## Work request
Without including any image, retype the records word for word.

Top of Data under study

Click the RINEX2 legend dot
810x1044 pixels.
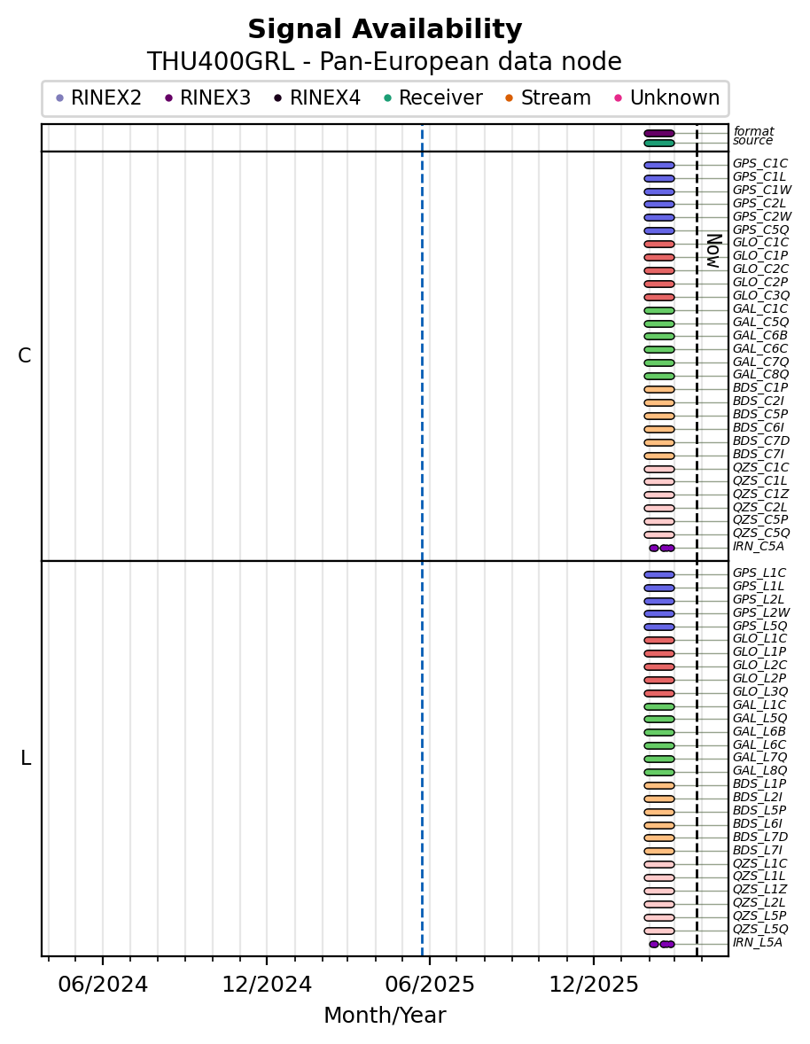(x=59, y=98)
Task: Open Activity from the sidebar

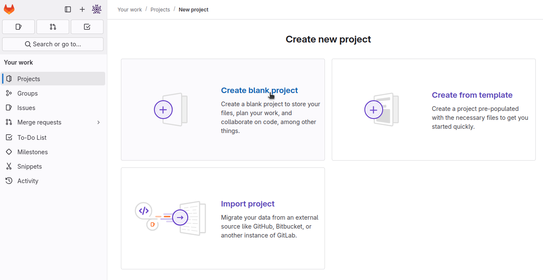Action: click(29, 181)
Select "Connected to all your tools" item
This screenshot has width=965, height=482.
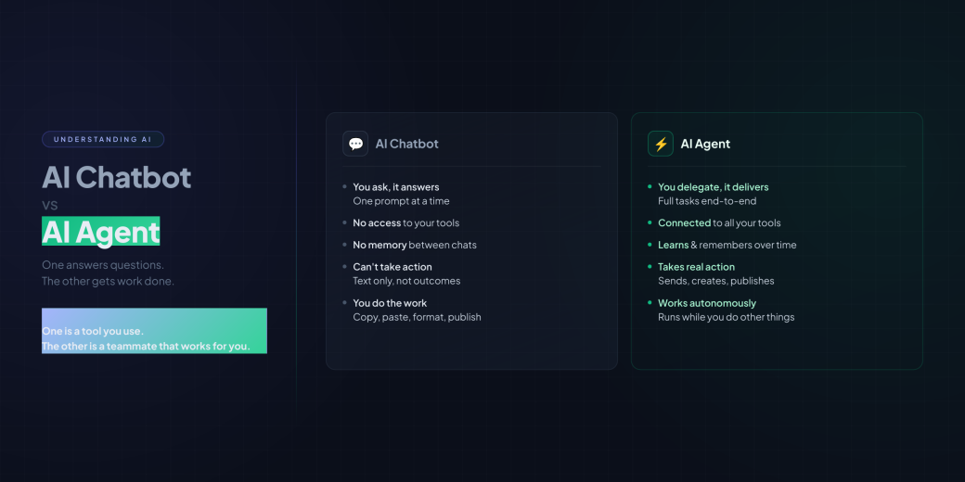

Bottom of Data under study

## Response for this exercise
Click the RINEX2 legend dot
810x1044 pixels.
(x=59, y=98)
Task: Open Activity from the sidebar

Action: click(29, 181)
Select "Connected to all your tools" item
This screenshot has width=965, height=482.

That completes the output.